The group has focused on activities which were displaced from the area by the Olympic development, from allotment fields to boating clubs, markets to bird-watching, and designed temporary structures to accommodate and stimulate the return of these uses.
“In light of the economic crisis, we imagine that developers will be slow to build the planned new town of glistening shops and apartment blocks that the Olympic Legacy Plan promises,” says Wainwright.
“It’s imperative to get people using the site as quickly as possible after the Games to avoid it becoming yet another vacant memorial to a fleeting sporting moment.
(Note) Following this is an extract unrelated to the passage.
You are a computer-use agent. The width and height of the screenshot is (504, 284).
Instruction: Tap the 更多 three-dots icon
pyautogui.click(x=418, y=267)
Hopefully the temporary activities in this transition period will become established and feed into longer-term developments on the site.”
The first structure to be completed, which will be unveiled on Friday 25th September at the International Architecture Biennale Rotterdam, is a two-storey bird hide and wall of nesting boxes, responding to the enthusiastic culture of birdwatching in the Lea Valley, where over 200 species of bird have been recorded.
StudioSuperniche is a collective of architects and designers, currently in their final year at the Royal College of Art in London.
They are Kieren Jones, Will Shannon, Ottilie Ventiroso and Oliver Wainwright.
The Blue Fence Project will be exhibited at the Parallel Cases exhibition of the International Architecture Biennale Rotterdam, from Saturday 26 September – Sun 13 December, at the RDM Campus, Rotterdam-Heijplaat.
The Olympic Legacy Masterplan Framework proposes a plan of ‘field evolution’ in which many plots on the site will be vacant, dedicated to temporary ‘transition uses’ over the next forty years.
The wetlands of Lee Valley Regional Park are one of the major inland wintering areas for birds in Britain, annually supporting over 10,000 waterbirds.
Nationally important numbers of Tufted Duck, Pochard, Goosander, Great Crested Grebe and Coot use the Lee Valley Regional Park. Over 2,500 Tufted Duck winter here.
Internationally important numbers of Gadwall and Shoveler winter in the Lee Valley Regional Park. Lee Valley Regional Park is one of the most important sites in the UK for wintering Bitterns.